Assignment: Find the line containing "Viewport: 1280px width, 550px", then print it and each line after it through the end of the listing exactly, with no pictures.

** Available data follows **

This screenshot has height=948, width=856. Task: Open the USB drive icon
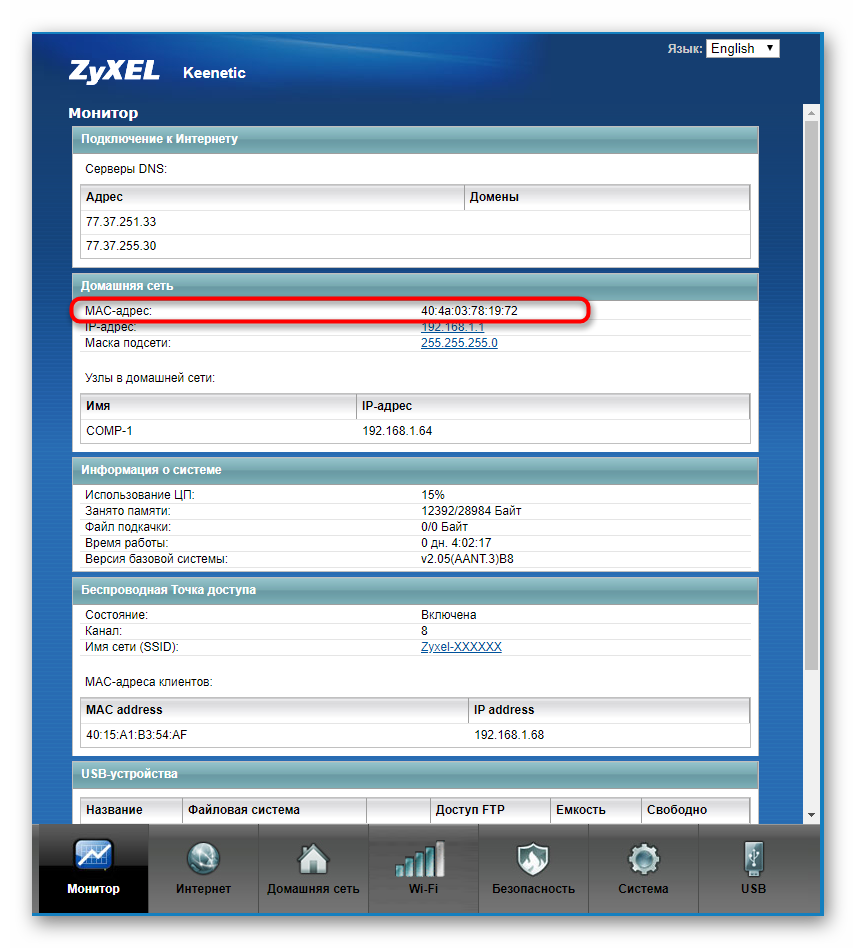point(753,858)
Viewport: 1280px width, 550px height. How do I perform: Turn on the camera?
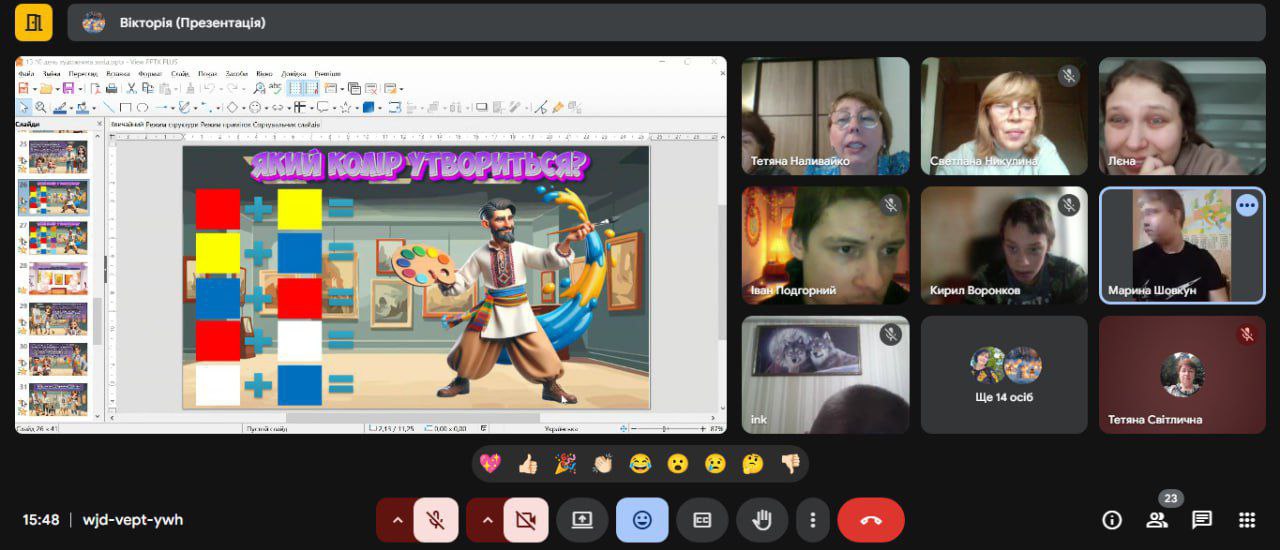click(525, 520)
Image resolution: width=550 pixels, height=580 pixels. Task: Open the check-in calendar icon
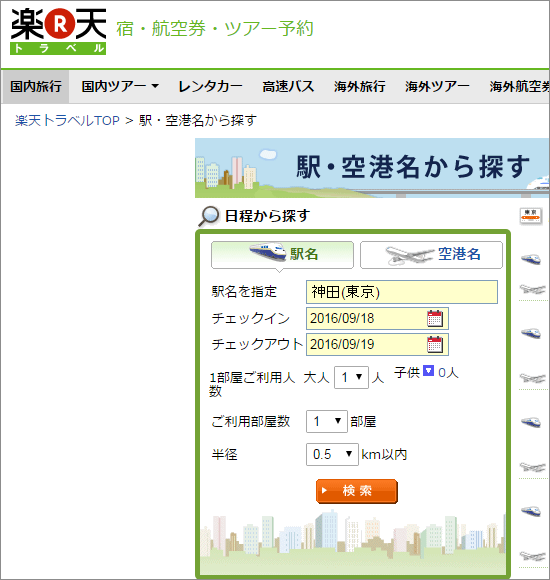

** End of Available data **

Answer area:
Viewport: 1280px width, 550px height. How do I perform: Turn on the camera?
click(525, 520)
Image resolution: width=550 pixels, height=580 pixels. Task: Open the check-in calendar icon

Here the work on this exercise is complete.